情景194【朝、土鍋で炊飯】
土鍋で米を炊くようになって、料理の火加減にいっそう気を払うようになった。
慣れてしまえば、早いし楽だし、土鍋が噴いてきたときにちょっと屈んでほたる火まで調整しているときとか、
「ああ、なんか料理してるなァ、自分」
なんて思えてしまう。
土鍋のそばでそっと耳を澄ますと、小さくコトコトと噴く音が鳴っていた。熱が伝わってくる。しばらくそのままにして炊きあがる間、土鍋の隣で沸騰し始めていた雪平鍋の方をやってしまおう。
「アクと戦うなんとやら……」
おたまを手に、火の通った豚肉やネギ、里芋や人参やらを避けつつ灰汁をすくい、それから味噌を溶かした。

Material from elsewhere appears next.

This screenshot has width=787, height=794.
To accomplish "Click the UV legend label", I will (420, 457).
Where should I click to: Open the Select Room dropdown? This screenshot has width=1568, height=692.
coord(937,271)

雪平鍋から沸く気泡が具材を通り抜けて湯気となり、鍋を見る自分にむわっと寄る。ぐつぐつと煮る音が、隣で大人しく炊かれている土鍋の音をさらに静やかなものにしている。ちらっと冷蔵庫の方を見て、
「あとは、漬物でも添えておくか」
もしくは、卵を焼いてもいいかな。台所から発する朝の食卓の匂いが部屋に満ちていく。